A este paso, me va a costar dejar de estornudar.

Get me Away From Here, I'm Dying - Belle & Sebastian








2 de septiembre de 2009

Destino



Siempre me ha costado creer en el destino. En esa especie de hilos que nos unen con ciertas personas, aquellas de las que está escrito, con tinta invisible y en algún libro olvidado en un estante demasiado alto, que deben pasar por nuestra vida, y en último término, quedarse. Siempre se me han resistido la cosmovisión y los planes predefinidos para cada persona, con sus giros inesperados y sus tramas enrevesadas. Me gusta pensar que puedo cambiar el rumbo de las cosas, que los acontecimientos responderán a mis decisiones. Pero, en una más de mis exasperantes contradicciones, hace tiempo que decidí dejar de lado mi escepticismo y apostar. ¿Qué pasaba si, efectivamente, algo inesperado, aparentemente imposible, estaba de hecho escrito y yo pasaba página?

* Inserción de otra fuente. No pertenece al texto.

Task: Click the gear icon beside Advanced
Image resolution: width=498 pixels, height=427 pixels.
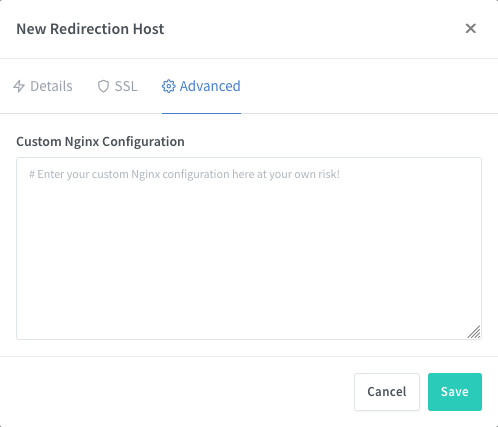Action: pos(168,86)
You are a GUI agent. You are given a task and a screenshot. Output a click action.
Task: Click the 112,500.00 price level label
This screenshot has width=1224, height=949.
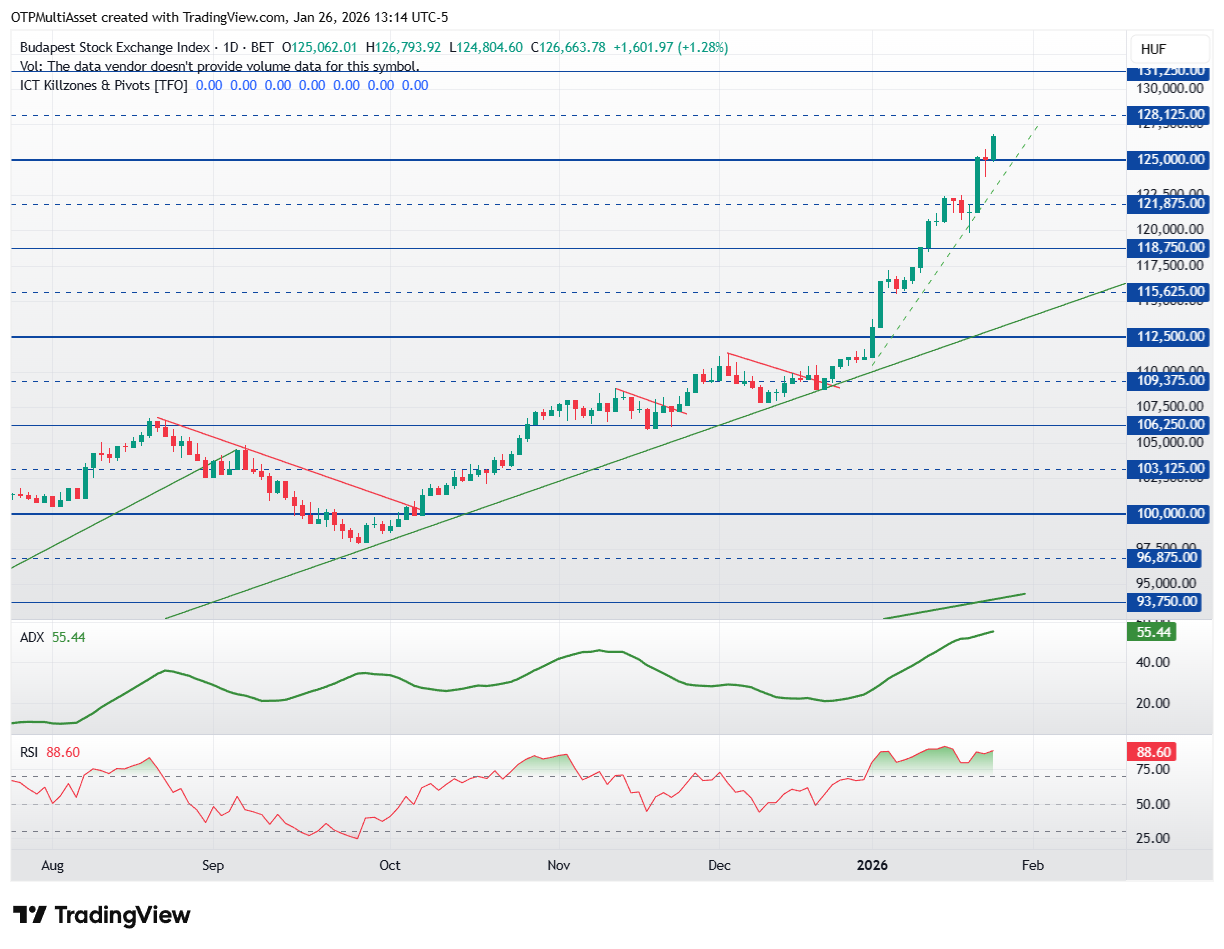[1167, 337]
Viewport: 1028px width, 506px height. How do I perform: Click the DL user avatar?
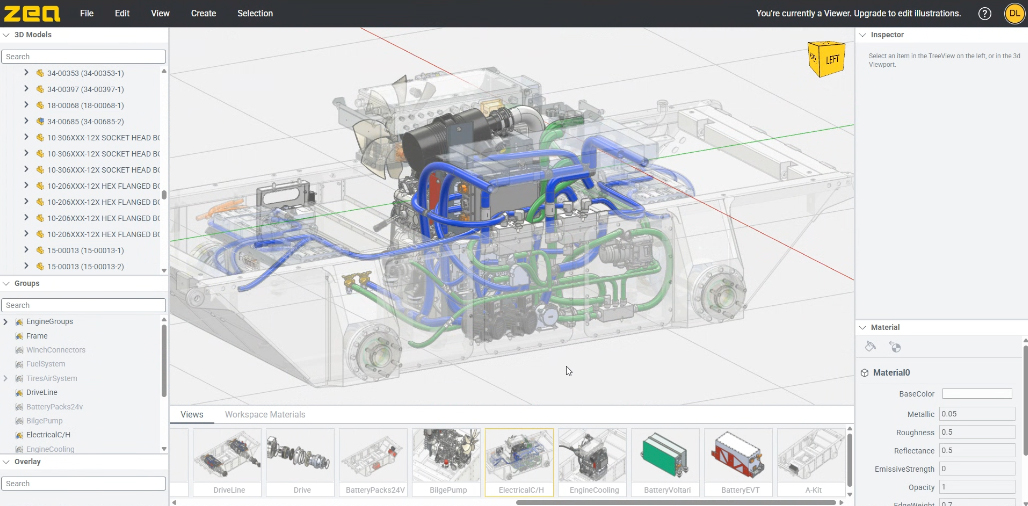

Contra toda lógica, agarrar la escalera para bajar el libro de su estante me condujo a la historia más maravillosa que podía imaginar, con sus giros inesperados y sus tramas enrevesadas. Por primera vez, no importaba si algunos capítulos eran demasiado oscuros. Lo fundamental era el final, esa meta ansiada en la que se demuestra que, en efecto, se trataba del destino. Y en la versión cinematográfica suenan los violines, y los críticos escriben "pastelazo" en una libreta negra, y los cínicos tiran palomitas a la pantalla.

Sin embargo, hace demasiados días que no me atrevo a leer. Poco importa que la marca en el libro se acerque cada vez más al prometedor final: los giros de guión me marean, y me paraliza el miedo a que el redoble de tambor que precede al desenlace no comience, tampoco, en el siguiente capítulo. Ese final se ha convertido en algo demasiado importante. Y siento que escapa a mi control. Que mi papel en esta historia se limita a leer, con toda la atención volcada en las letras, esperando que el escritor tuviera un buen día cuando pensó esa última página.